Salah satu lukisan awalnya: The Potato Eaters, memotret sebuah keluarga petani miskin di Nuenen. Lukisan ini disebut oleh Van Gogh sebagai karya terbaiknya.

"You see, I really have wanted to make it so that people get the idea that these folk, who are eating their potatoes by the light of their little lamp, have tilled the earth themselves with these hands they are putting in the dish, and so it speaks of manual labor and — that they have thus honestly earned their food. I wanted it to give the idea of a wholly different way of life from ours — civilized people. So I certainly don’t want everyone just to admire it or approve of it without knowing why." ~dari wikipedia

Mereka menanam kentang, mencangkul kentang, dan memakan kentang; itulah kehidupan mereka.

Vincent van Gogh
Painting, Oil on Canvas
Nuenen, The Netherlands: April, 1885
Van Gogh Museum, Amsterdam


Van Gogh lahir dari keluarga pendeta, dan digadang-gadang oleh keluarganya menjadi penerus sang ayah, berkarya melayani Tuhan. Selama bertahun-tahun Van Gogh berjalan tak tentu arah mencari panggilan hidupnya. Berawal dari penjual lukisan di galeri, Van Gogh tak puas karena mereka hanya fokus pada faktor komersial saja, tanpa mengindahkan seni sama sekali.

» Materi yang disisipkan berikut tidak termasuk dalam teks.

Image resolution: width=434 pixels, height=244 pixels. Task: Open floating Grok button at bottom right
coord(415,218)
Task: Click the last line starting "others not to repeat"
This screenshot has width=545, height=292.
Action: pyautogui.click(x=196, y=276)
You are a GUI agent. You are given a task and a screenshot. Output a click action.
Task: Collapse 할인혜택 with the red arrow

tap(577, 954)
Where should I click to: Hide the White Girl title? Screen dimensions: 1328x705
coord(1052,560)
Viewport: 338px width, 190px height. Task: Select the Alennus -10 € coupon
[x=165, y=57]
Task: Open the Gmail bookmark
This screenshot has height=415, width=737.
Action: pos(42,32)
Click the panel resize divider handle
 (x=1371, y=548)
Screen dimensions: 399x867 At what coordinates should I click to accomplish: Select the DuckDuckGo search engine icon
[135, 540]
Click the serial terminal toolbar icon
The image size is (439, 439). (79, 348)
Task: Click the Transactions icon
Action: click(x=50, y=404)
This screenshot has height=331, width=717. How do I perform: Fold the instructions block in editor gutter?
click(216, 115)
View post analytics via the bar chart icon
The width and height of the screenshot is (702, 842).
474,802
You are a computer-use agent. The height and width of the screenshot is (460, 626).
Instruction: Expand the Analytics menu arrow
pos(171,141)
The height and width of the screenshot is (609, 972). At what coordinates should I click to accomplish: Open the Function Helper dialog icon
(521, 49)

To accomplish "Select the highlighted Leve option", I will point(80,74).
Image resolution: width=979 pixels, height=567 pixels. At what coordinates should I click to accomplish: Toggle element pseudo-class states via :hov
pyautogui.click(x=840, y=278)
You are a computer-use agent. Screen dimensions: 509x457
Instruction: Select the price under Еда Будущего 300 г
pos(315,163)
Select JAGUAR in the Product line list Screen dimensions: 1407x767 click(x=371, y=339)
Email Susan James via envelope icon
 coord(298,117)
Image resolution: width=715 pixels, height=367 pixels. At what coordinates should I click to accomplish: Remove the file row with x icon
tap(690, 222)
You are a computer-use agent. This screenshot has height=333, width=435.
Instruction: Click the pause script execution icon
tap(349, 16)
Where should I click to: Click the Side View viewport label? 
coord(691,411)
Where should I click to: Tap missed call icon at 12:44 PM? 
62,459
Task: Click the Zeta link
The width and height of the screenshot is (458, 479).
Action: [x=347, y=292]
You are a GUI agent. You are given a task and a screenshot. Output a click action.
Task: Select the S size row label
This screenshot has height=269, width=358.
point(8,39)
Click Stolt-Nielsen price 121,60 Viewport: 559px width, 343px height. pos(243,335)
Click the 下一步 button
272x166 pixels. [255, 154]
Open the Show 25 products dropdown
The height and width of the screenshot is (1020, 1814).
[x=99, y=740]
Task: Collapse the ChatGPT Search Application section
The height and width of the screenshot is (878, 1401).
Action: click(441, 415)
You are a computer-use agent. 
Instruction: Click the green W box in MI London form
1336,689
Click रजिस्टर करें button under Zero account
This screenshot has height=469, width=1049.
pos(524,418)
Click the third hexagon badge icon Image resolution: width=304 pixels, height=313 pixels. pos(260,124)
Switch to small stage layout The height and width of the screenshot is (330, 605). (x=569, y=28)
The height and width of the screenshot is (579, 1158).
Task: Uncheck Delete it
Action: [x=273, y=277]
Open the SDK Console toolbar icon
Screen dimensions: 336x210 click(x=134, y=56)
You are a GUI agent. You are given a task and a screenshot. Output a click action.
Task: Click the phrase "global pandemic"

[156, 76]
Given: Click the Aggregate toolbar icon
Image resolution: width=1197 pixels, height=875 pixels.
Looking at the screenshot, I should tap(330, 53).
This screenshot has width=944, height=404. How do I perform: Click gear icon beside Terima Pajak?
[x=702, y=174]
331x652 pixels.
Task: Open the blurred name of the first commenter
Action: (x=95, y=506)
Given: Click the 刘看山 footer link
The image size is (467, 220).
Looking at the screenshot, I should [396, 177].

Kemudian setelah belajar di sekolah alkitab, Van Gogh menyadari bahwa ia harus berkarya di daerah yang miskin, maka ia bertolak ke Borinage, sebuah desa pertambangan di Belgia. Namun di sana ia menemukan bahwa bukan sabda Tuhan yang dibutuhkan masyarakat, melainkan makanan, pakaian dan obat-obatan. Maka layaknya seorang martir, Van Gogh pun mengorbankan semua miliknya bagi mereka yang paling menderita. Tak mampu menolong mereka, ia mulai kehilangan imannya kepada Tuhan. Lalu berkat bantuan adiknya yang sangat mencintainya, Theo, ia pun menemukan jalan hidupnya yaitu melukis.

Ketika anda memandang sebuah lukisan terutama karya seorang maestro, jangan membayangkan bahwa si pelukis, karena bakatnya, tinggal duduk di depan kanvas, mengulaskan kuas ke atasnya, lalu sim-salabim…..terciptalah lukisan indah yang kemudian terpajang di galeri-galeri. Tidak. Sama sekali tidak! Untuk menciptakan karya yang optimal, seorang pelukis membutuhkan paling tidak sepuluh tahun untuk berlatih, belajar dan terus melukis. Awalnya lukisannya akan terlihat mentah, lalu lama kelamaan lukisannya akan bertambah ‘matang’, hingga suatu hari ia akan mencapai puncak, dan ketika namanya kelak sudah mendunia, lukisan-lukisan awalnya pun akan terus diburu orang. Sepanjang hidupnya Van Gogh hanya pernah mengalami rasa bangga karena lukisannya terjual sebanyak satu kali saja!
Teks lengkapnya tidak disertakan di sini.